### 学以致用
A. 把讲缓存行伪共享的引用段落中从“高速缓存相关 - 👀自顶向下”起、到“响彼此的性能，这就是伪共享。”为止（含首尾两处）的内容一字不差地抄写下来。
B. 请接着讲缓存行伪共享的那篇文章的最后一句往下写，把文章续写下去。

### 引用段落

===

高速缓存相关 - 👀自顶向下 - 缓存行伪共享问题 - 《Java系》

无缓存对齐
缓存对齐
缓存对齐（加强)
缓存对齐写法
结论

前面讲了缓存行的概念，然后说了缓存一致性协议MESI。这里要显式的说一个缓存行可能存在的问题，就是缓存行伪共享——当多线程修改互相独立的变量时，如果这些变量共享同一个缓存行，就会无意中影响彼此的性能，这就是伪共享。

首先考虑以下这样一个场景：

CPU0使用缓存行里的 Y 数据，CPU1使用相同缓存行里的 X 数据。结合前面讲的缓存MESI协议，此时该缓存行正处于 share 状态。
假设现在CPU0要对 Y 进行修改，因为是对自己内核的缓存行进行修改，所以该CPU0里的缓存行变成 Modify 状态，CPU1里的缓存行变成 Invalid 状态；当CPU1要读/写 X 时，要求CPU0将修改写入主存，然后CPU1再去读/写。如果CPU1又修改了 X ，那么CPU0又要重读/写整个缓存行。所以伪共享会造成性能损耗。

为了验证伪共享造成的性能问题，下面列出了“无缓存对齐”和“缓存对齐”两个案例来进行对比。最后还给了一个更好的方案来加强“缓存对齐”。

无缓存对齐

首先是一个没有运用缓存对齐的程序：

public class FalseSharingMain {
    private static class TestObject{
        public volatile long x = 0;
    }
    private static TestObject[] objects = new TestObject[]{new TestObject(), new TestObject()};
    private static final int count = 10000_0000;
    public static void main(String[] args) throws InterruptedException {
        for (int i = 0; i < 5; i++) {
            testCase1();
        }
    }
    private static void testCase1() throws InterruptedException {
        Thread t1 = new Thread(()->{
            for (long i = 0; i < count; i++) {
                objects[0].x = i;
            }
        });
        Thread t2 = new Thread(()->{
            for (long i = 0; i < count; i++) {
                objects[1].x = i;
            }
        });
        long currentMillions = System.nanoTime();
        t1.start();
        t2.start();
        t1.join();
        t2.join();
        System.out.println("无缓存行对齐：" + ((System.nanoTime() - currentMillions) / 100_0000));
    }
}

该用例五次测试的耗时平均2300左右，如下图所示：

缓存对齐

我们看一下下面这个缓存对齐了的程序：

public class FalseSharingMain2 {
    private static class TestObject{
        public volatile long x = 0;
    }

    private static class TestPaddingObject extends TestObject{
        public volatile long p1, p2, p3, p4, p5, p6, p7;
    }
    // 修改了这个数组的类型，让静态类型指向要修改的类
    private static TestPaddingObject[] objects2 = new TestPaddingObject[]{new TestPaddingObject(), 
                                                                   new TestPaddingObject()};
    private static final int count = 10000_0000;
    public static void main(String[] args) throws InterruptedException {
        for (int i = 0; i < 5; i++) {
            testCase2();
        }
    }


    private static void testCase2() throws InterruptedException {
        Thread t1 = new Thread(() -> {
            for (long i = 0; i < count; i++) {
                objects2[0].x = i;
            }
        });

        Thread t2 = new Thread(() -> {
            for (long i = 0; i < count; i++) {
                objects2[1].x = i;
            }
        });
        long currentMillions = System.nanoTime();

        t1.start();
        t2.start();
        t1.join();
        t2.join();

        System.out.println("缓存行对齐：" + ((System.nanoTime() - currentMillions) / 100_0000));
    }
}

直接看结果：

缓存对齐（加强)

===

### 数据摘录
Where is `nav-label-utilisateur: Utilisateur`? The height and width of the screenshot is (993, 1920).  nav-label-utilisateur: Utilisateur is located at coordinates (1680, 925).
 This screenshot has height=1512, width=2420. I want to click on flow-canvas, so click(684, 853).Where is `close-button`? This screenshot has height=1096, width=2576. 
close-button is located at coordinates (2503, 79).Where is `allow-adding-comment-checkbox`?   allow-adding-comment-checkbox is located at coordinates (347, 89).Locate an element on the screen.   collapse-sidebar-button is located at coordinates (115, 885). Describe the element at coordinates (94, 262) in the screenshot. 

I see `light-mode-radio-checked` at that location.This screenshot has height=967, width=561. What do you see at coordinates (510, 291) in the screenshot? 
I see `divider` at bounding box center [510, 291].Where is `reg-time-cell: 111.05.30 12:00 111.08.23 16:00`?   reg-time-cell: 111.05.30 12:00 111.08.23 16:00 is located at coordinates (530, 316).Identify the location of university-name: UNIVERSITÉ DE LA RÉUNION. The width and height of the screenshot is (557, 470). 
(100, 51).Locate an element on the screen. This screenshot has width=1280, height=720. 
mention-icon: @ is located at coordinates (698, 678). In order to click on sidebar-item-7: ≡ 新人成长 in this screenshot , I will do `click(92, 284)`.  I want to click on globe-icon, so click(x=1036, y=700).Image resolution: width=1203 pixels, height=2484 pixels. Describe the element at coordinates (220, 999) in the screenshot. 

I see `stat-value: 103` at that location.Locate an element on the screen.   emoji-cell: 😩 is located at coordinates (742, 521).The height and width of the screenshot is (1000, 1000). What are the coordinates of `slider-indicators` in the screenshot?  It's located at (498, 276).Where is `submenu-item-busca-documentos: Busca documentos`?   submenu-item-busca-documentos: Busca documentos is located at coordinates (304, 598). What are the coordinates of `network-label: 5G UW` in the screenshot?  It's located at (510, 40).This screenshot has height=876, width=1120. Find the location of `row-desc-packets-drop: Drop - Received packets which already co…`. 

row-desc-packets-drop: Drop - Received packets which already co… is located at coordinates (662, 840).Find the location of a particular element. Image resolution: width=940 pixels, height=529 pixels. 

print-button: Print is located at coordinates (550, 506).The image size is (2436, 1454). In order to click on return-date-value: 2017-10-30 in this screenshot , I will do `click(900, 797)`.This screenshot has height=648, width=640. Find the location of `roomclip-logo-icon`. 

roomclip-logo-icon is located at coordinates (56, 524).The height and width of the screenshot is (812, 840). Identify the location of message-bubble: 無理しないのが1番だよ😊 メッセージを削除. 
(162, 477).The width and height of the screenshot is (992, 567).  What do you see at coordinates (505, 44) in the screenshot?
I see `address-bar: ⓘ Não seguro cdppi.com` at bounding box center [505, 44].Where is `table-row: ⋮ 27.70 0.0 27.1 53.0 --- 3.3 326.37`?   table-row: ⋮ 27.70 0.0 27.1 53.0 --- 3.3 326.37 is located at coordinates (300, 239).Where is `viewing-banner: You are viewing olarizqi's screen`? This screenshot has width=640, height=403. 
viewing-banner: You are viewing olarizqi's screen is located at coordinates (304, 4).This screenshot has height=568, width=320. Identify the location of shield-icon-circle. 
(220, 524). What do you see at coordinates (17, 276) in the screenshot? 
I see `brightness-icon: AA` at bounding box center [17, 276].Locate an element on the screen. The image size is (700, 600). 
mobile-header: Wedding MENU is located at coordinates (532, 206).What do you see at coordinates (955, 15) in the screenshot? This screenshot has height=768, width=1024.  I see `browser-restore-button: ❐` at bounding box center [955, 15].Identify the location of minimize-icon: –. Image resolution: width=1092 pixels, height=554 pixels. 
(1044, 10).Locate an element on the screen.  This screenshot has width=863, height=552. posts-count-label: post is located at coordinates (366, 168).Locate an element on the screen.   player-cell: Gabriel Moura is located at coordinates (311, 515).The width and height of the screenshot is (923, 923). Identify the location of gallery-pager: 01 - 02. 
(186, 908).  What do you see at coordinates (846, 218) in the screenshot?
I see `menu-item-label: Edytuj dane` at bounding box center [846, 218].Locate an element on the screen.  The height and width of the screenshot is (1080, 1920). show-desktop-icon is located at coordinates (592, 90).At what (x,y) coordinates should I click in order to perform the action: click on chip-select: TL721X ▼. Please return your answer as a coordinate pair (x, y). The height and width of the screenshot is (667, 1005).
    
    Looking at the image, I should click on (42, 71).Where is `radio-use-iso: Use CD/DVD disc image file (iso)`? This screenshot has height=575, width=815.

===

### 各题结果
A.
高速缓存相关 - 👀自顶向下 - 缓存行伪共享问题 - 《Java系》

无缓存对齐
缓存对齐
缓存对齐（加强)
缓存对齐写法
结论

前面讲了缓存行的概念，然后说了缓存一致性协议MESI。这里要显式的说一个缓存行可能存在的问题，就是缓存行伪共享——当多线程修改互相独立的变量时，如果这些变量共享同一个缓存行，就会无意中影响彼此的性能，这就是伪共享。

B.
该种方案比较适合要修改的变量个数比较少的情况。

public class FalseSharingMain2 {
    private static class TestObject{
        public volatile long p1, p2, p3, p4, p5, p6, p7;
    }

    private static class TestPaddingObject extends TestObject{
        public volatile long x = 0;
        public volatile long p8, p9, p11, p12, p13, p14, p15;
    }

    private static TestPaddingObject[] objects2 = new TestPaddingObject[]{new TestPaddingObject(), new TestPaddingObject()};
    private static final int count = 10000_0000;
    public static void main(String[] args) throws InterruptedException {
        for (int i = 0; i < 20; i++) {
            testCase2();
        }
    }


    private static void testCase2() throws InterruptedException {
        Thread t1 = new Thread(() -> {
            for (long i = 0; i < count; i++) {
                objects2[0].x = i;
            }
        });

        Thread t2 = new Thread(() -> {
            for (long i = 0; i < count; i++) {
                objects2[1].x = i;
            }
        });
        long currentMillions = System.nanoTime();

        t1.start();
        t2.start();
        t1.join();
        t2.join();

        System.out.println("缓存行对齐：" + ((System.nanoTime() - currentMillions) / 100_0000));
    }
}

缓存对齐写法

JDK6

我们可以简单的使用 long 类型进行对齐：

public static class A{
    private volatile long p1, p2, p3, p4, p5, p6, p7;
    private volatile long x;
}

JDK7

可能会对空的 long 类型进行优化，所以这个版本下

JDK8

使用 @Contended 注解，将该注解放在类上，JVM会自动对齐

结论

在多线程情况下，如果要对某几个变量频繁修改，看看这几个变量是否能够缓存对齐。做完对齐之后，最好new一下对象，通过内存布局 jol 库，来查看这个对象的实例数据是否满足64Byte。